The agent will intelligently map the keys in this object (like firstName) to the fields on the web page.

guardrails (optional)

  • Type: string
  • Description: Safety constraints describing what the agent should NOT do. This is critical for preventing unintended actions.

Examples:

// Read-only extraction
{
"task": "Extract product information",
"guardrails": "Browse and extract only. Do not click buttons, submit forms, or add anything to a cart."
}

// Limited interaction
{
"task": "Search for items and view details",
"guardrails": "Only use search, filter, and pagination. Do not perform any checkout actions or create an account."
}

// Domain restrictions
{
"task": "Research company information",
"guardrails": "Stay on the company's official website (example.com). Do not navigate to any external links, social media, or partner sites."
}

maxIterations (optional)

  • Type: number
  • Default: 50
  • Range: 1-100
  • Description: The maximum number of steps (page loads, clicks, extractions) the agent can take before terminating. This prevents infinite loops.

When to adjust:

  • Lower (10-20): For simple, single-page tasks.
  • Default (50): Sufficient for most tasks with moderate complexity.
  • Higher (75-100): For complex, multi-page workflows or deep pagination.

maxValidationAttempts (optional)

  • Type: number
  • Default: 3
  • Range: 1-10
  • Description: The maximum number of times the agent will try to validate that its final step was successful (e.g., re-checking for a "Thank You" message after form submission).

Response Structure and Event Types

You'll interact with a stream of events. Here are the most common ones and their purpose.
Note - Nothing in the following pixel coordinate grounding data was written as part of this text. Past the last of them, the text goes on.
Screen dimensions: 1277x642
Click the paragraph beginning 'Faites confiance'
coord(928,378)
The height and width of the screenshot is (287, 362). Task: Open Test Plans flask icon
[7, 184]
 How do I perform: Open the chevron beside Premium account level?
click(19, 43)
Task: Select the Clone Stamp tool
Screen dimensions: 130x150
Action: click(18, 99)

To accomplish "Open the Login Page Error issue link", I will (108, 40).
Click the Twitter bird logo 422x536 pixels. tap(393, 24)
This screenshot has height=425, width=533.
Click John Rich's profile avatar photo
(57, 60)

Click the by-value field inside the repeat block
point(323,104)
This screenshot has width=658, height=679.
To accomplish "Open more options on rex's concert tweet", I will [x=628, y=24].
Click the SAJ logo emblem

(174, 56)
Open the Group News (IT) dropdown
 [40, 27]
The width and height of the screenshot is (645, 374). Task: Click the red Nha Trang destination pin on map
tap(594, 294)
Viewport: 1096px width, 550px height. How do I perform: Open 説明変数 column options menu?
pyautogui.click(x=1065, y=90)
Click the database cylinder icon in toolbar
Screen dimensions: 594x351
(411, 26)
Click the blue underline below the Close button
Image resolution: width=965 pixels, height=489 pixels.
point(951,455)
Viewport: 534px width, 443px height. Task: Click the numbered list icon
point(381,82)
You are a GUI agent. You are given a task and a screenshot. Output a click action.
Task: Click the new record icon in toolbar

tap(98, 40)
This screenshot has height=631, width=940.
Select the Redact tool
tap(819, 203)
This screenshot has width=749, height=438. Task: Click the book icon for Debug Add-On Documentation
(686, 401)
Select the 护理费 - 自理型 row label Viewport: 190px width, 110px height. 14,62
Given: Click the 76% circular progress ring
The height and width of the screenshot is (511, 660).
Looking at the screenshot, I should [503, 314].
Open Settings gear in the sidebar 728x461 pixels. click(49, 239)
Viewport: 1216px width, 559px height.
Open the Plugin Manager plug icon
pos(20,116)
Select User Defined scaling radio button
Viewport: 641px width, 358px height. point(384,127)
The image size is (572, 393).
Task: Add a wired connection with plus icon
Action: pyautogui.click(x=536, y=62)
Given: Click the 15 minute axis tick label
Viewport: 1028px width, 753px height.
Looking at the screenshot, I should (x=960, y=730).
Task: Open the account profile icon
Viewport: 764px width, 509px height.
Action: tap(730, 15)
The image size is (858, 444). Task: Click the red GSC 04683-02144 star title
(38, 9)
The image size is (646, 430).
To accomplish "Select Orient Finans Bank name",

Task Events (High-Level Task Status)

  • task:started: Fired once. Signals the task has been received and started.
  • task:completed: Fired on success. The data payload contains the finalAnswer.
  • task:aborted: Fired on failure. The data payload contains a reason (e.g., "Exceeded maximum iterations").
  • task:validated: Fired when a validation step succeeds.

Agent Events (The AI's "Thoughts" and Actions)

  • agent:processing: The agent is planning or thinking.
  • agent:status: A human-readable message about the current plan (e.g., "plan": "1. Navigate to page...").
  • agent:action: The agent is performing an action (e.g., {"action": "click", "target": "Search button"}).
  • agent:reasoned: A human-readable thought process (e.g., "reasoning": "Search results loaded. Now extracting data.").
  • agent:extracted: Fired when a chunk of data is extracted. The data payload contains extractedData.
  • agent:waiting: The agent is waiting for a page to load or an element to appear.

Browser Events (Low-Level Browser State)

  • browser:navigated: A new page has loaded. The payload includes the new title and url.
  • browser:action_started: A browser interaction has begun (e.g., {"action": "typing"}).
  • browser:action_completed: The interaction has finished.

Stream Control Events

  • complete: The final event in a successful stream. The data payload contains the full result.
  • done: Signals the stream is closing (after complete or error).
  • error: Fired if an unrecoverable error occurs. The data payload contains an error message and code.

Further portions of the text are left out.